(Stored records)

--*--

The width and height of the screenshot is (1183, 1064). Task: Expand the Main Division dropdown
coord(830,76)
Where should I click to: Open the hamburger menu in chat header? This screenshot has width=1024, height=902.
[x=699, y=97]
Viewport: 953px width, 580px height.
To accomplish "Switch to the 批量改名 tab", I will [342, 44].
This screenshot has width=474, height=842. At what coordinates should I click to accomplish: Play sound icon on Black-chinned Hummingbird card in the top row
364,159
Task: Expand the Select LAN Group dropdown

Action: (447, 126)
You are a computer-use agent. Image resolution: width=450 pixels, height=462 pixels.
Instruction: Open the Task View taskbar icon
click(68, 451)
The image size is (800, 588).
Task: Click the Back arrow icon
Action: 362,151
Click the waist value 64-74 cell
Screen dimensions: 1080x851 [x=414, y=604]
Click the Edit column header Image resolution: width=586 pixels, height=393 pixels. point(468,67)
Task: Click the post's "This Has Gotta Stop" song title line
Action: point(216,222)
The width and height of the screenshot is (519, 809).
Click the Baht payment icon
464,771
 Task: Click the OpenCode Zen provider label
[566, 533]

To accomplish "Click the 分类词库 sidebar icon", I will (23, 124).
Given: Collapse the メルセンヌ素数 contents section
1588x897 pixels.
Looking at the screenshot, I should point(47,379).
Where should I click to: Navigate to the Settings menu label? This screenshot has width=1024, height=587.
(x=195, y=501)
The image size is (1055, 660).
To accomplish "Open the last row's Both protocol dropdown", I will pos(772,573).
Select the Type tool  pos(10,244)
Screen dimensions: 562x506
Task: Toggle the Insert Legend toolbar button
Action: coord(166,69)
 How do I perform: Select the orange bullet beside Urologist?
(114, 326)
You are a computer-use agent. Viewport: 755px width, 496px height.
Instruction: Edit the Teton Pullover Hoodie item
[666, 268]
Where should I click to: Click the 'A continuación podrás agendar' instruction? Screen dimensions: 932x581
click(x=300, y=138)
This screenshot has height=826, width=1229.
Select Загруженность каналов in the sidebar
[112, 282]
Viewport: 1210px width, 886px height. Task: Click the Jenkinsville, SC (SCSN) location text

--*--

Return all lines from the entries that contain the string "will".

[Exercise response]
To accomplish "Switch to the 批量改名 tab", I will [342, 44].
To accomplish "Click the 分类词库 sidebar icon", I will (23, 124).
To accomplish "Open the last row's Both protocol dropdown", I will pos(772,573).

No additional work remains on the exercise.